** Opening Working data block **

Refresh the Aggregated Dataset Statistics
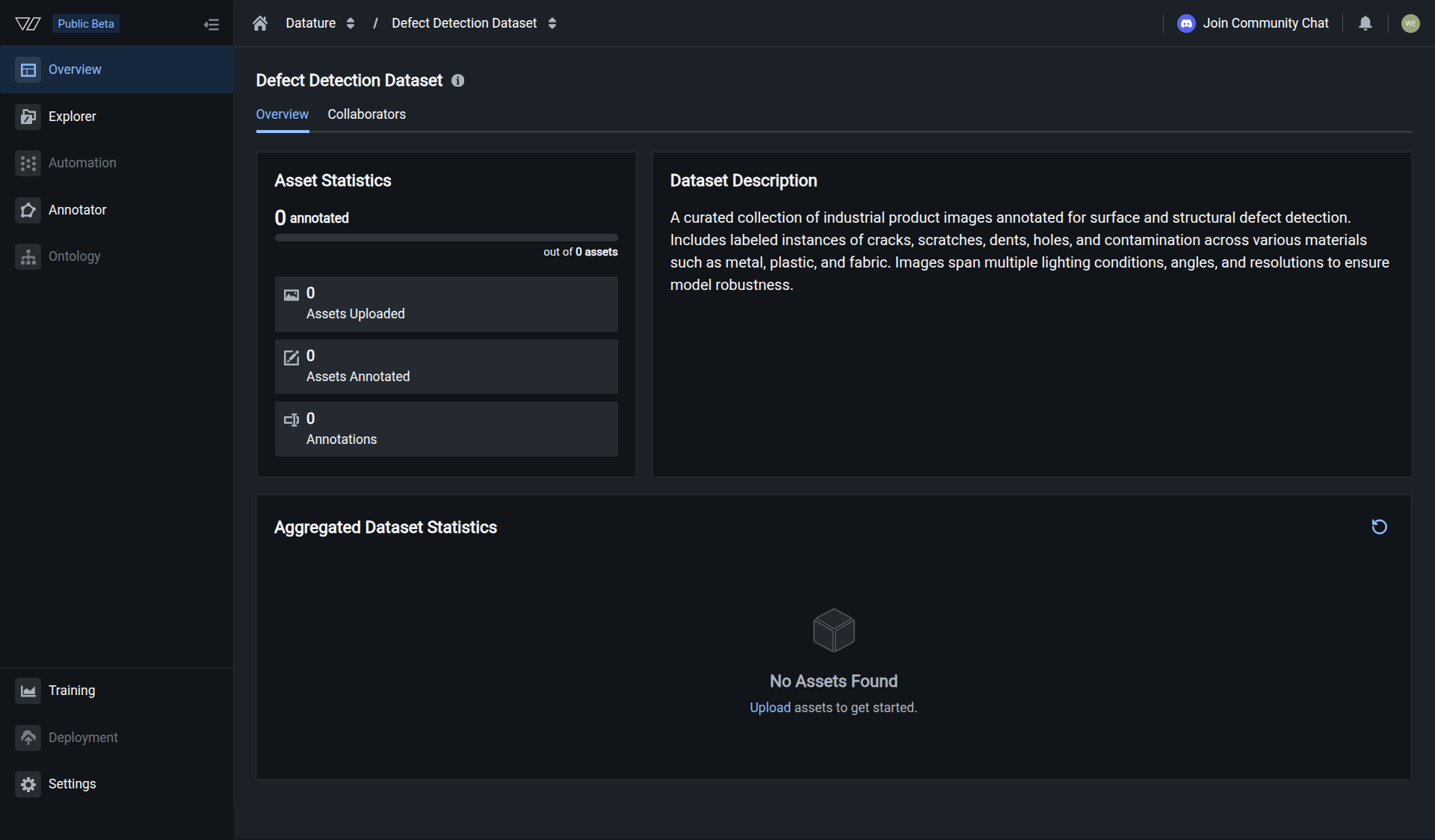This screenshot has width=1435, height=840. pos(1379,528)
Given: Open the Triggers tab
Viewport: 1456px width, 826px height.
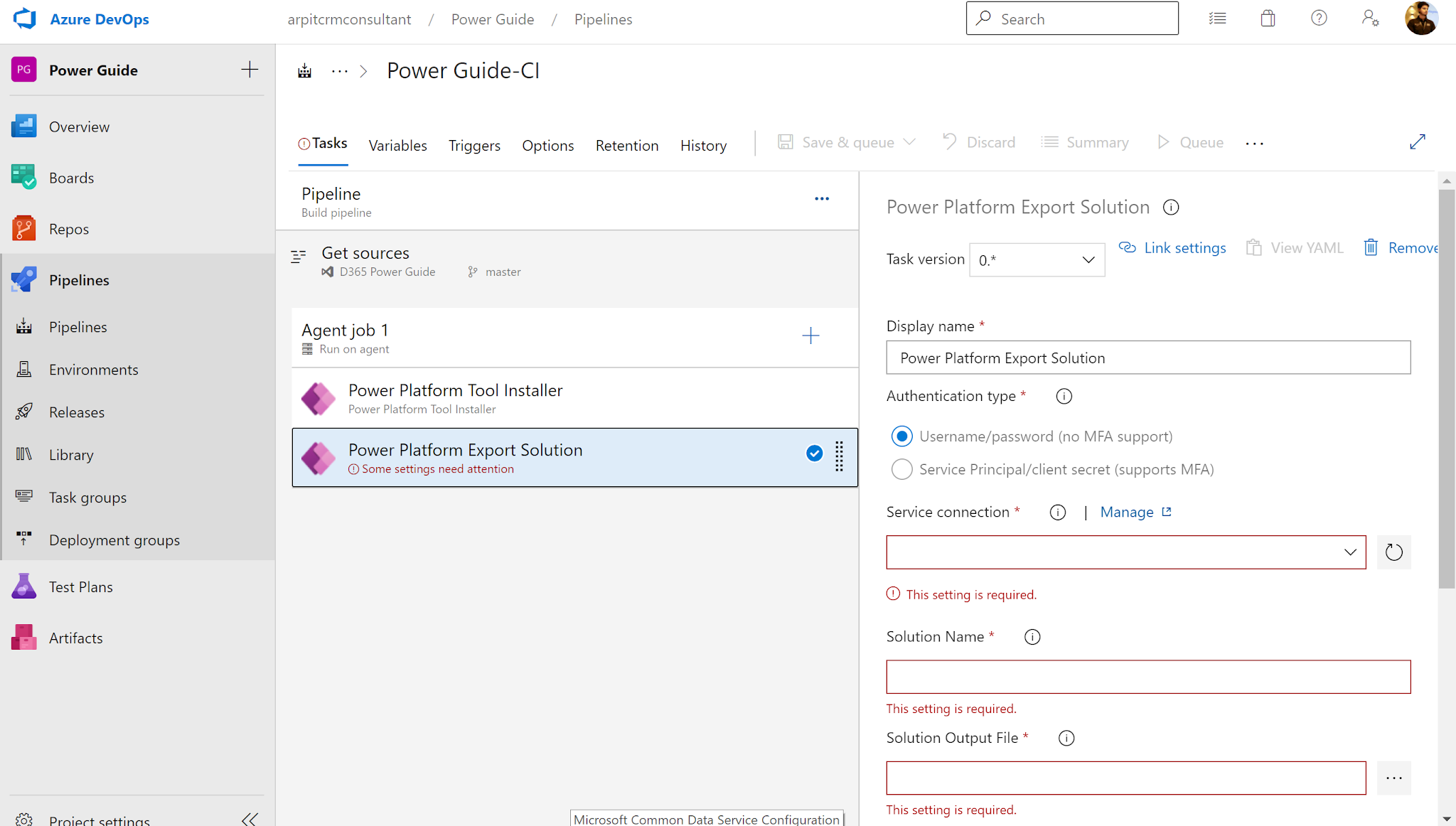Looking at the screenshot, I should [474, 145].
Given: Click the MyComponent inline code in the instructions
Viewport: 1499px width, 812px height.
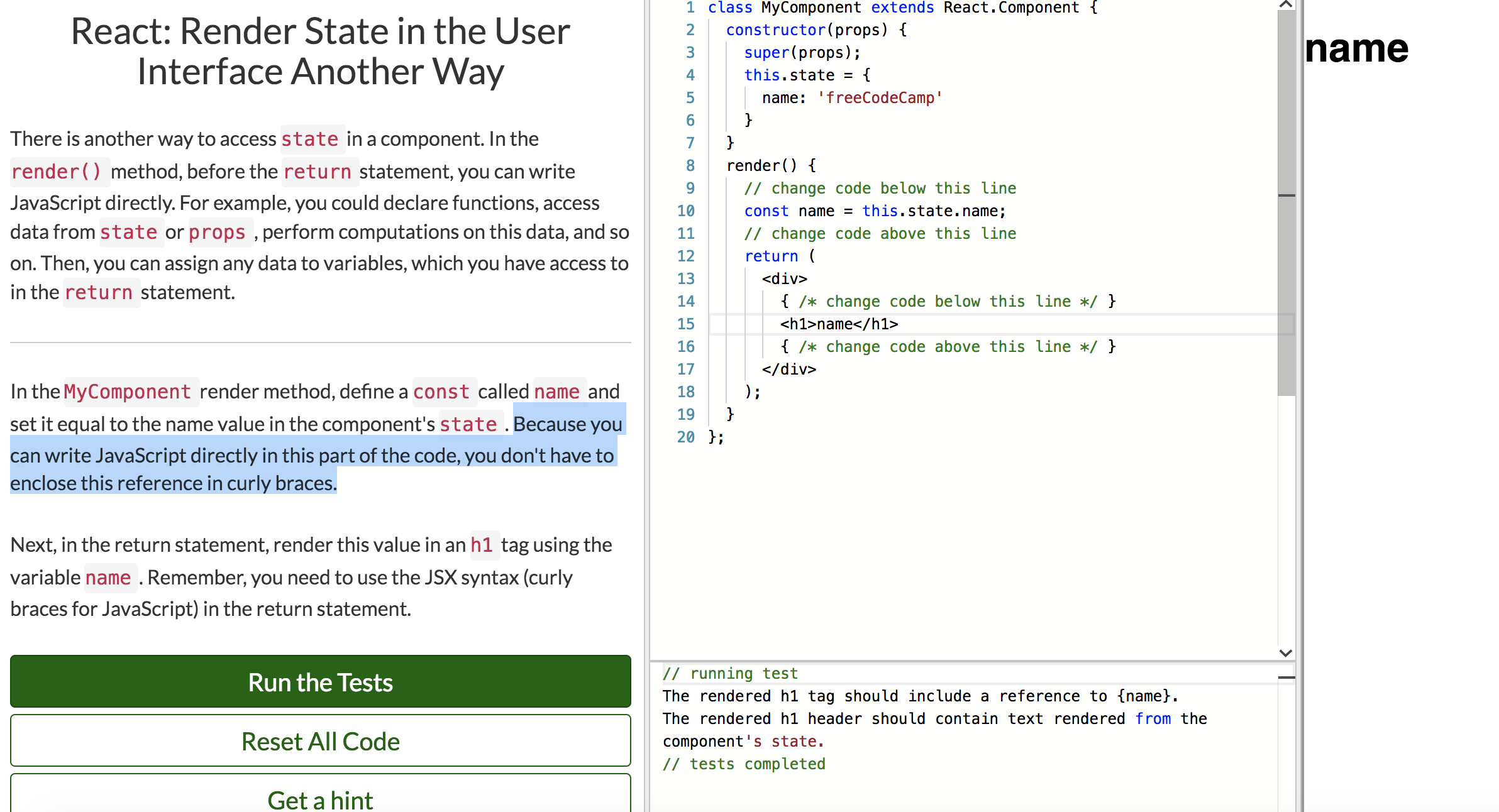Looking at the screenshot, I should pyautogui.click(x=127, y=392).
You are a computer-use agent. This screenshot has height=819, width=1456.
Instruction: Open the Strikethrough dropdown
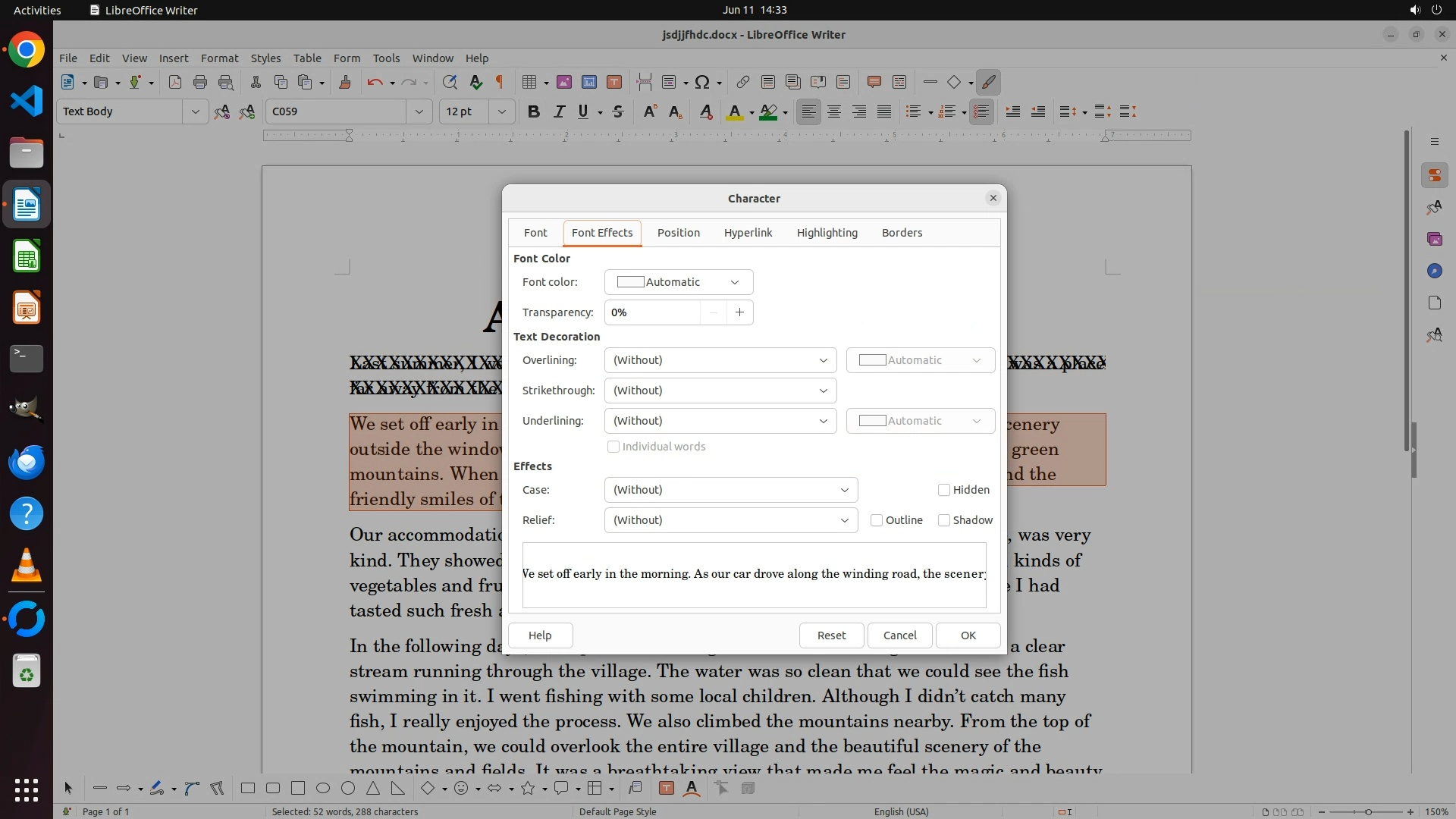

** Closing Working data block **

* **Exercise goal**: Each entry, word for word, belongs in your answer; each picture does not.

* **Output of the exercise**:
Refresh the Aggregated Dataset Statistics
This screenshot has width=1435, height=840. pos(1379,528)
Given: Open the Triggers tab
Viewport: 1456px width, 826px height.
Looking at the screenshot, I should [474, 145].
Given: Click the MyComponent inline code in the instructions
Viewport: 1499px width, 812px height.
Looking at the screenshot, I should pyautogui.click(x=127, y=392).
You are a computer-use agent. This screenshot has height=819, width=1456.
Instruction: Open the Strikethrough dropdown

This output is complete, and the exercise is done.